▶ **What you will do**
Set down all of the data that follows, keeping every character.

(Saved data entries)
* * * *

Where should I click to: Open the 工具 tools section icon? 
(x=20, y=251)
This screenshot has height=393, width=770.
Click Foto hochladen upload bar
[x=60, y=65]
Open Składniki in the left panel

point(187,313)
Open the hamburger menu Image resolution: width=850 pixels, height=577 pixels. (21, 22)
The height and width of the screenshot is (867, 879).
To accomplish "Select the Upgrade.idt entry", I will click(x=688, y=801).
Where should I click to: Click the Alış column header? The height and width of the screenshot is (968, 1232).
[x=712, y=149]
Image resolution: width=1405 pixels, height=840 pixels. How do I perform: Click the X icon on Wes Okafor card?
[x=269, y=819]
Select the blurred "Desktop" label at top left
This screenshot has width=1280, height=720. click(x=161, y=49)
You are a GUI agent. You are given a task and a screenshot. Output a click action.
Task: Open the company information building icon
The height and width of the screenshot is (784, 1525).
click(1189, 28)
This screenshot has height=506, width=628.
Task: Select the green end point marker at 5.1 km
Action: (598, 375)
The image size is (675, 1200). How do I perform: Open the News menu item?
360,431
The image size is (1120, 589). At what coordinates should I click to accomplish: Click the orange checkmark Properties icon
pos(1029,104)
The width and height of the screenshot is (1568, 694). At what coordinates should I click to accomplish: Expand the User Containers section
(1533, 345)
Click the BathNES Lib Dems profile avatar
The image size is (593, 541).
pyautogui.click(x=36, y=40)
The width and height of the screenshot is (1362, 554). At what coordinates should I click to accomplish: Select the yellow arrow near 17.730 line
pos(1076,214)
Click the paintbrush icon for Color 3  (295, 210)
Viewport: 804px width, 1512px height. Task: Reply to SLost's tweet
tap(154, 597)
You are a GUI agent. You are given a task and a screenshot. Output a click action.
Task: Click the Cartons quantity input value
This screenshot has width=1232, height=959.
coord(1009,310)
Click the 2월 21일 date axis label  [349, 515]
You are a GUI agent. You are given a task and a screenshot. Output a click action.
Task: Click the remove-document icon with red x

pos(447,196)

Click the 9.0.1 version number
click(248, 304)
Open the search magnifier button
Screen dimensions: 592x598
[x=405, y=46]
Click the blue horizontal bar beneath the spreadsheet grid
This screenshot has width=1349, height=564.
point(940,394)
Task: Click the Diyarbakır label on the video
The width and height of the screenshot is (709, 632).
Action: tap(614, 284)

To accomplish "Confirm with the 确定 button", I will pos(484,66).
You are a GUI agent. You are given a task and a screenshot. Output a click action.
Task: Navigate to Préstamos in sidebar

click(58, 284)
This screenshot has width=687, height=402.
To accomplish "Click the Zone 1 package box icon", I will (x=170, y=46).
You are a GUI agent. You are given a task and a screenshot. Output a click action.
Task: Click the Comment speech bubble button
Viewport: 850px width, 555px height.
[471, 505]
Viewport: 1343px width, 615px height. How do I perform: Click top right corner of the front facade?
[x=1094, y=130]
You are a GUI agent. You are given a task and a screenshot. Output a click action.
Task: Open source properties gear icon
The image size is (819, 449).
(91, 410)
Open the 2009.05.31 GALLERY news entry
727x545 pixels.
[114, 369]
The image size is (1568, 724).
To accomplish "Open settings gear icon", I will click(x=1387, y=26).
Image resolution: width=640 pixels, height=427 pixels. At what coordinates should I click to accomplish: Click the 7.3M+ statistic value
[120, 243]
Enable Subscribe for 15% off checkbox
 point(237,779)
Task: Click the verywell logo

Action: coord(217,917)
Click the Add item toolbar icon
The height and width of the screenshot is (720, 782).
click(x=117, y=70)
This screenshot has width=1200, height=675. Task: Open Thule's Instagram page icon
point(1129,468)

* * * *

▶ **Result of the exercise**
Where should I click to: Open the 工具 tools section icon? 
(x=20, y=251)
This screenshot has height=393, width=770.
Click Foto hochladen upload bar
[x=60, y=65]
Open Składniki in the left panel

point(187,313)
Open the hamburger menu Image resolution: width=850 pixels, height=577 pixels. (21, 22)
The height and width of the screenshot is (867, 879).
To accomplish "Select the Upgrade.idt entry", I will click(x=688, y=801).
Where should I click to: Click the Alış column header? The height and width of the screenshot is (968, 1232).
[x=712, y=149]
Image resolution: width=1405 pixels, height=840 pixels. How do I perform: Click the X icon on Wes Okafor card?
[x=269, y=819]
Select the blurred "Desktop" label at top left
This screenshot has width=1280, height=720. click(x=161, y=49)
You are a GUI agent. You are given a task and a screenshot. Output a click action.
Task: Open the company information building icon
The height and width of the screenshot is (784, 1525).
click(1189, 28)
This screenshot has height=506, width=628.
Task: Select the green end point marker at 5.1 km
Action: (598, 375)
The image size is (675, 1200). How do I perform: Open the News menu item?
360,431
The image size is (1120, 589). At what coordinates should I click to accomplish: Click the orange checkmark Properties icon
pos(1029,104)
The width and height of the screenshot is (1568, 694). At what coordinates should I click to accomplish: Expand the User Containers section
(1533, 345)
Click the BathNES Lib Dems profile avatar
The image size is (593, 541).
pyautogui.click(x=36, y=40)
The width and height of the screenshot is (1362, 554). At what coordinates should I click to accomplish: Select the yellow arrow near 17.730 line
pos(1076,214)
Click the paintbrush icon for Color 3  (295, 210)
Viewport: 804px width, 1512px height. Task: Reply to SLost's tweet
tap(154, 597)
You are a GUI agent. You are given a task and a screenshot. Output a click action.
Task: Click the Cartons quantity input value
This screenshot has width=1232, height=959.
coord(1009,310)
Click the 2월 21일 date axis label  [349, 515]
You are a GUI agent. You are given a task and a screenshot. Output a click action.
Task: Click the remove-document icon with red x

pos(447,196)

Click the 9.0.1 version number
click(248, 304)
Open the search magnifier button
Screen dimensions: 592x598
[x=405, y=46]
Click the blue horizontal bar beneath the spreadsheet grid
This screenshot has width=1349, height=564.
point(940,394)
Task: Click the Diyarbakır label on the video
The width and height of the screenshot is (709, 632).
Action: tap(614, 284)

To accomplish "Confirm with the 确定 button", I will pos(484,66).
You are a GUI agent. You are given a task and a screenshot. Output a click action.
Task: Navigate to Préstamos in sidebar

click(58, 284)
This screenshot has width=687, height=402.
To accomplish "Click the Zone 1 package box icon", I will (x=170, y=46).
You are a GUI agent. You are given a task and a screenshot. Output a click action.
Task: Click the Comment speech bubble button
Viewport: 850px width, 555px height.
[471, 505]
Viewport: 1343px width, 615px height. How do I perform: Click top right corner of the front facade?
[x=1094, y=130]
You are a GUI agent. You are given a task and a screenshot. Output a click action.
Task: Open source properties gear icon
The image size is (819, 449).
(91, 410)
Open the 2009.05.31 GALLERY news entry
727x545 pixels.
[114, 369]
The image size is (1568, 724).
To accomplish "Open settings gear icon", I will click(x=1387, y=26).
Image resolution: width=640 pixels, height=427 pixels. At what coordinates should I click to accomplish: Click the 7.3M+ statistic value
[120, 243]
Enable Subscribe for 15% off checkbox
 point(237,779)
Task: Click the verywell logo

Action: coord(217,917)
Click the Add item toolbar icon
The height and width of the screenshot is (720, 782).
click(x=117, y=70)
This screenshot has width=1200, height=675. Task: Open Thule's Instagram page icon
point(1129,468)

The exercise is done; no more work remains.